All the outrage in the Australian political establishment, however, has been reserved for Assange and WikiLeaks. It is prepared for one of its citizens to be hounded, persecuted, imprisoned and even killed because he has contributed to exposing, before the world’s population, the criminality of the foreign policy of Australia’s primary ally.

For the Australian ruling class, the US alliance is the so-called “bedrock” of its foreign policy. It depends upon Washington’s backing to assert economic and strategic influence in the South Pacific and South East Asia—Canberra’s own “sphere of influence”. The democratic rights, liberty and lives of Australian citizens count for little in comparison.

There are parallels in the treatment of Assange with the willingness of the Howard Liberal-National government to allow two Australian citizens—Mamdouh Habib and David Hicks—to be held for years without charges in the Guantánamo Bay prison camp. Instead, Canberra supported the criminal treatment of the two men, doing nothing to assist them in defending themselves and securing their release.

Above all, the Australian government’s hostility to WikiLeaks is conditioned by the role it plays as junior partner in US military aggression and imperialist intrigue around the world. Australian troops have participated in both the Iraq and Afghanistan wars; Australian ministers and diplomats vocally defend US foreign policy in every international forum, and Australian intelligence agencies cooperate closely with their US counterparts in spying on perceived rivals, particularly in the Asia-Pacific region. Moreover, the Australian government hosts Pine Gap, one of the most important satellite bases and missile-targeting facilities in the US network.

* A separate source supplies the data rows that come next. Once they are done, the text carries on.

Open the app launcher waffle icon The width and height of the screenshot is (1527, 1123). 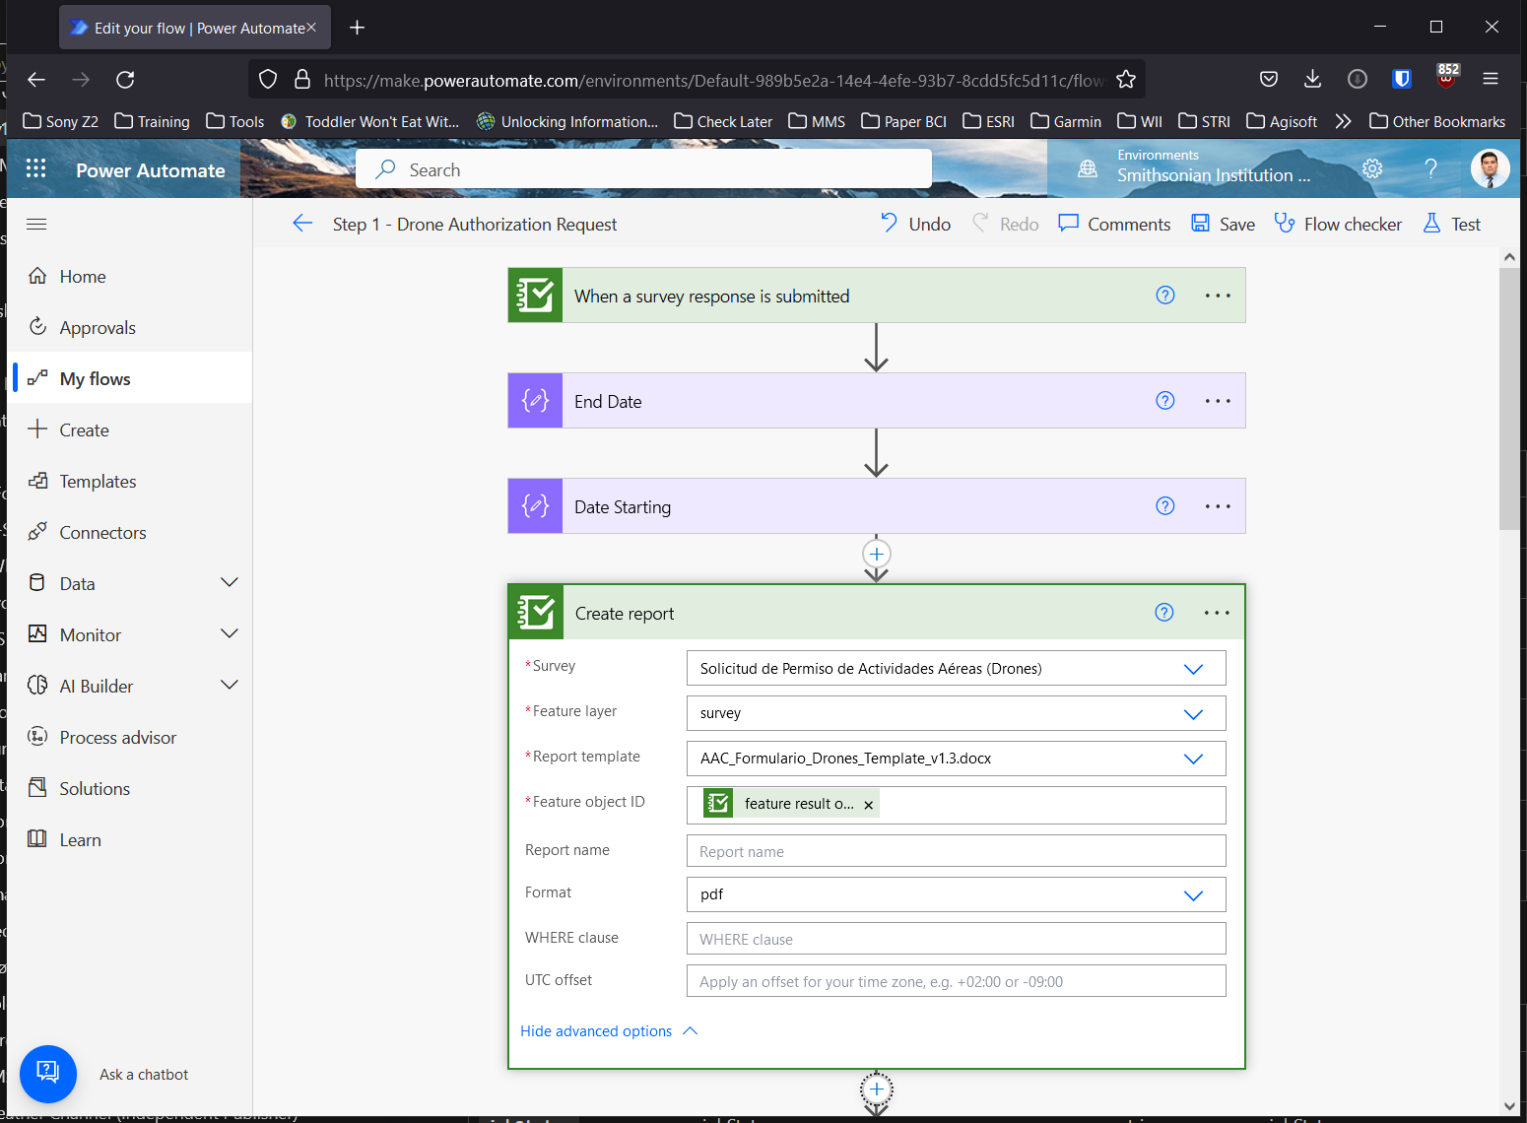[36, 168]
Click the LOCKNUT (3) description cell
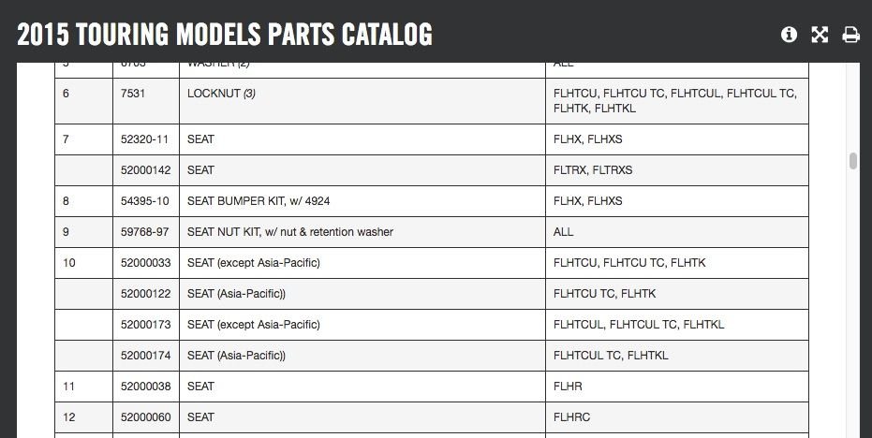 tap(222, 94)
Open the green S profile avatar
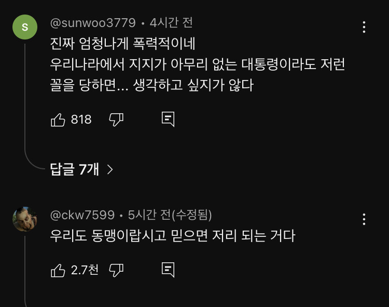 click(x=24, y=26)
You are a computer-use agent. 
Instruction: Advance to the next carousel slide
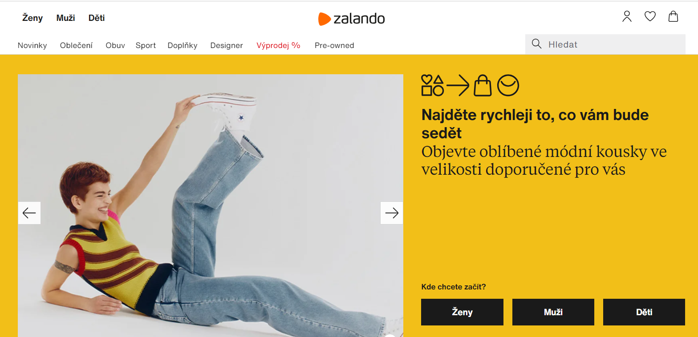[392, 213]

Evidence revealed by WikiLeaks may well provide the basis for war crimes charges against several politicians and military personnel in Australia. There may also be concerns within the Labor government about the contents of the 1,003 cables from the US embassy in Canberra and US consulate in Melbourne reportedly in the hands of WikiLeaks.

In particular, there could be highly revealing information on any US involvement in the June 23-24 political coup that removed Kevin Rudd as prime minister, especially given the well-known acrimony between the Obama administration and Rudd over Afghanistan and other foreign policy issues.

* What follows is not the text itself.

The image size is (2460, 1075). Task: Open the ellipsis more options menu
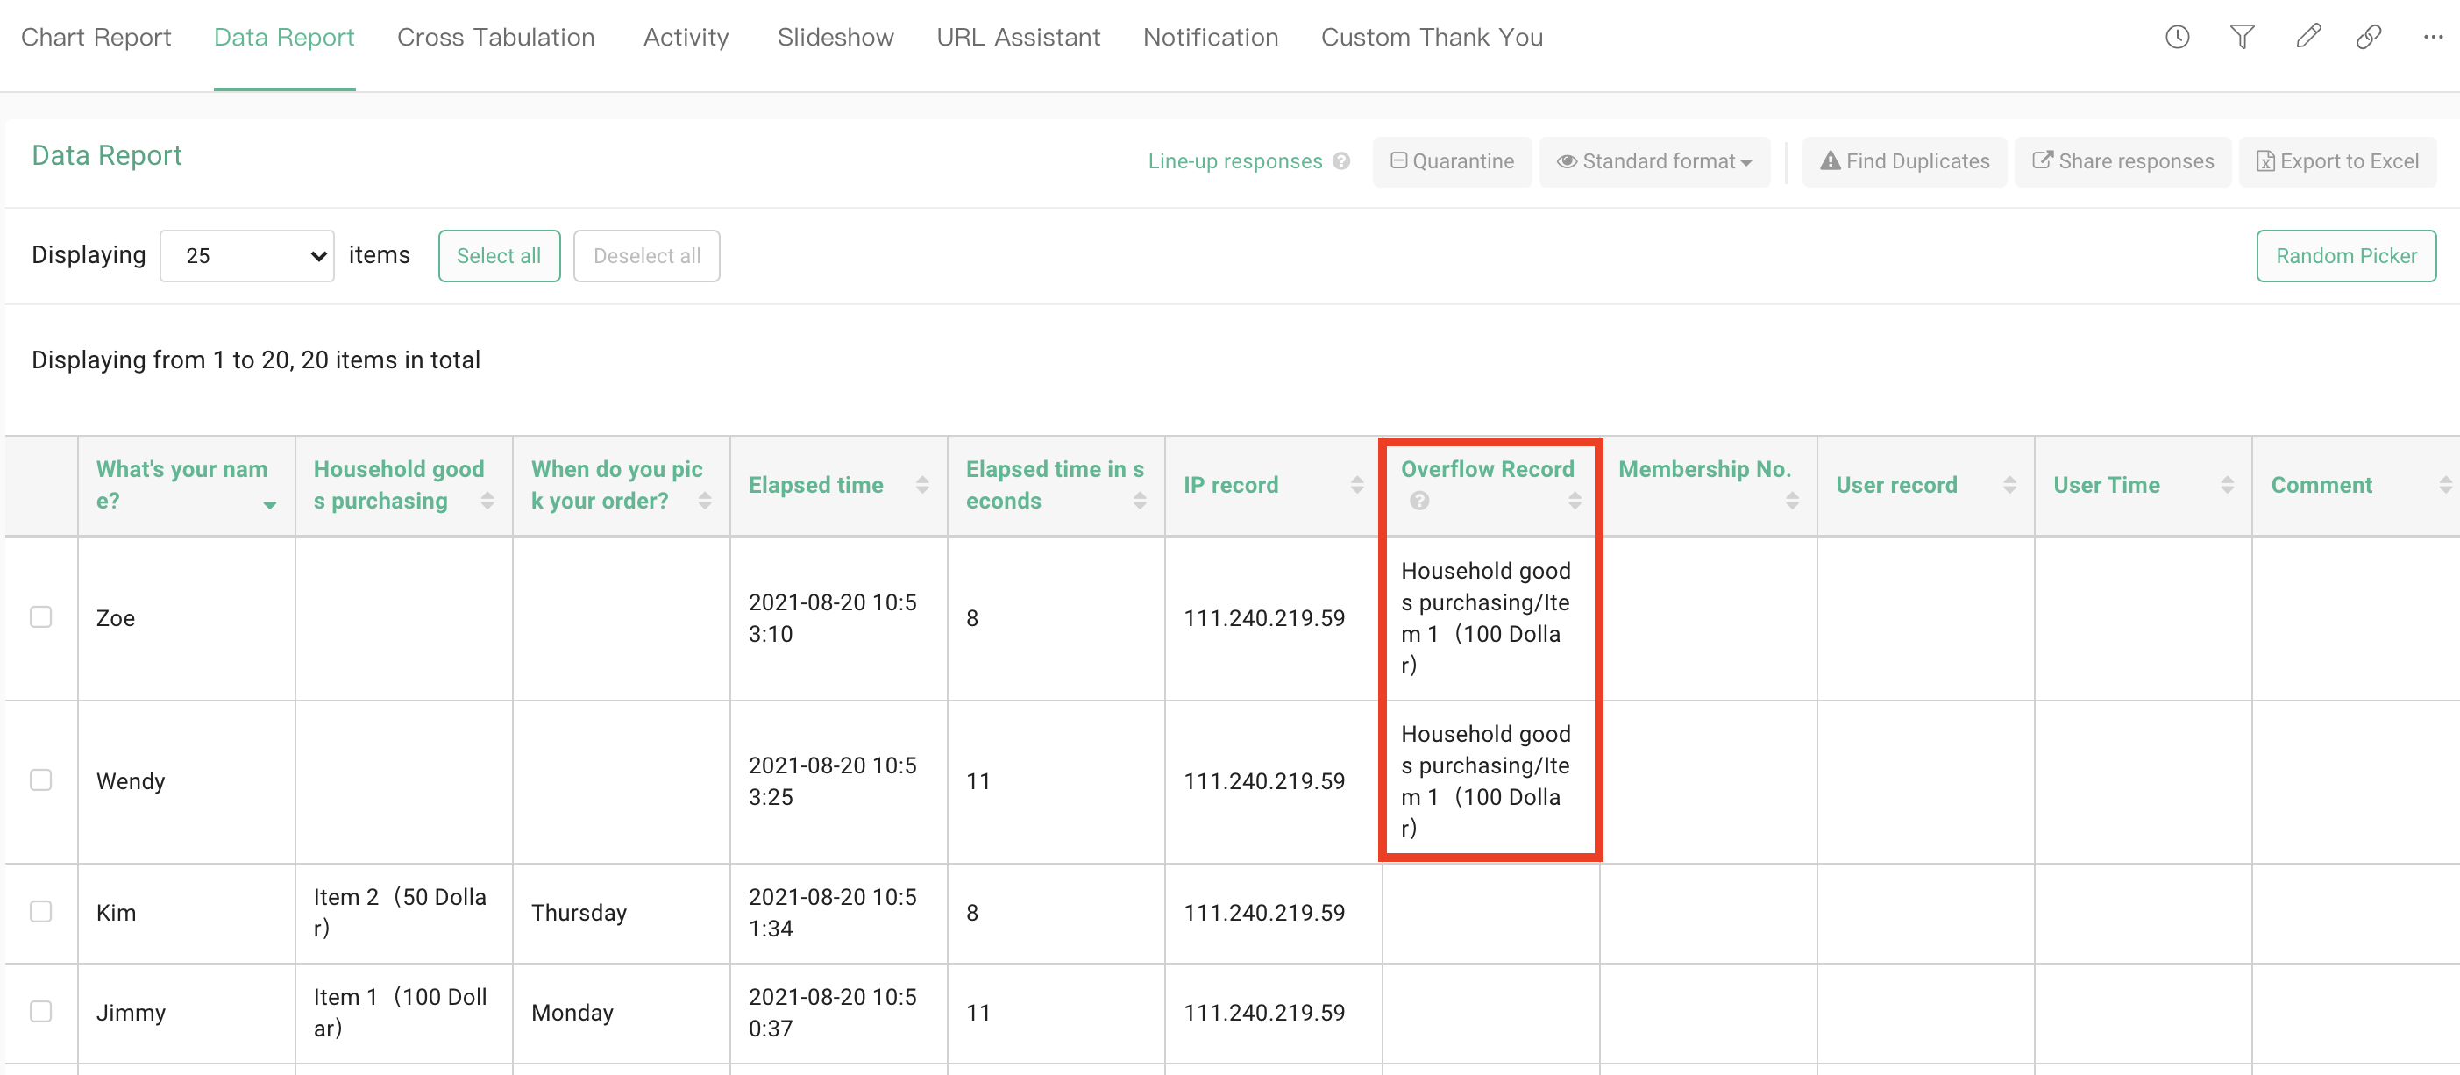(x=2432, y=36)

Since Rudd’s removal, his replacement, Prime Minister Julia Gillard has made an indefinite and unconditional commitment to the war in Afghanistan and aligned her government with US efforts to stem rising Chinese influence in Asia, despite the fact that China is now Australia’s largest trading partner. The documents from the US embassy in Australia may contain highly embarrassing and diplomatically damaging revelations about joint US-Australian activity directed against Chinese interests. As the WikiLeaks cables from Australia are released, the WSWS will comment further.